Comprendre les harmoniques dans les systèmes électriques industriels

Before comparing filter technologies, il est important de comprendre ce que sont les harmoniques.

In an ideal electrical system, voltage and current waveforms are pure sine waves operating at 50 Hz ou 60 HZ.

Cependant, nonlinear loads draw current in pulses rather than smooth sinusoidal patterns.
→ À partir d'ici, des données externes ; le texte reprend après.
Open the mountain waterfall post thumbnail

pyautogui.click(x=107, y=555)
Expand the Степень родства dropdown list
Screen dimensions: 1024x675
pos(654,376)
This creates additional frequency components known as harmonics.

Common harmonic orders include:

• 3rd harmonic (150 HZ)
• 5ème harmonique (250 HZ)
• 7ème harmonique (350 HZ)
• 11ème harmonique (550 HZ)
• 13ème harmonique (650 HZ)

The more nonlinear equipment installed in a facility, the greater the harmonic distortion.

Typical consequences include:

• Surchauffe du transformateur
• Augmentation des pertes de câble
• Pannes de batterie de condensateurs
• Motor vibration
• Power factor deterioration
• Temps d'arrêt de production
• Failure to meet IEEE 519 exigences

This is where harmonic filters become essential.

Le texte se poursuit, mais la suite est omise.